**Exercise details**
Return only the stretch of the material below that begins with the line containing "Click the Transaction Handling row label" and ends with the line containing "The image size is (1077, 496).", exactly; both of those lines belong to it.

**Data provided**

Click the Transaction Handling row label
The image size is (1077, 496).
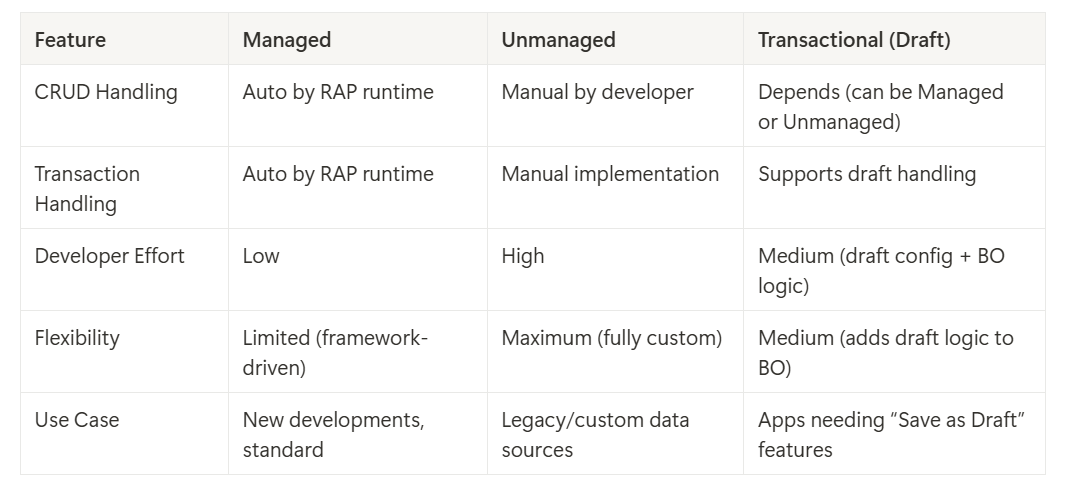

--

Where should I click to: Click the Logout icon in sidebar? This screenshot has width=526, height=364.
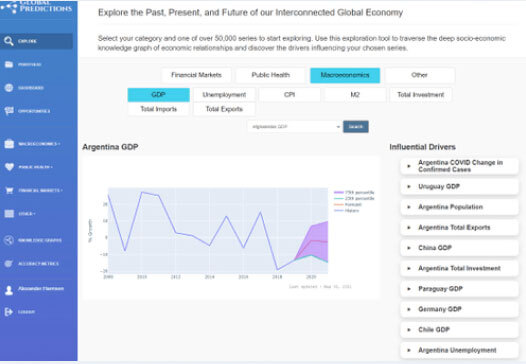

...

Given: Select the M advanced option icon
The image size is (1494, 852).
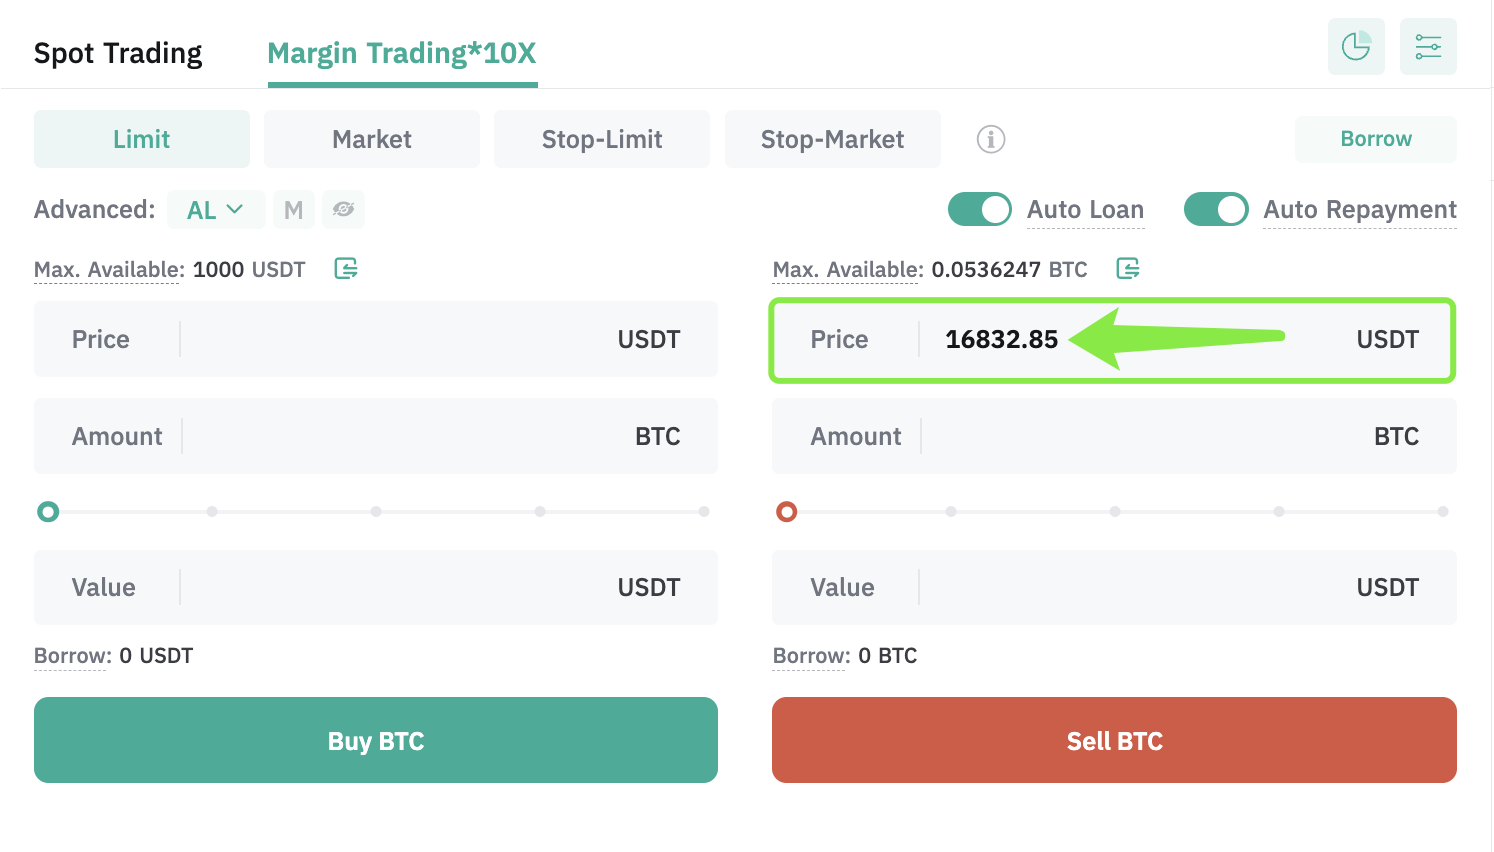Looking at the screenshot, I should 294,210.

**Reply**
Click the Transaction Handling row label
The image size is (1077, 496).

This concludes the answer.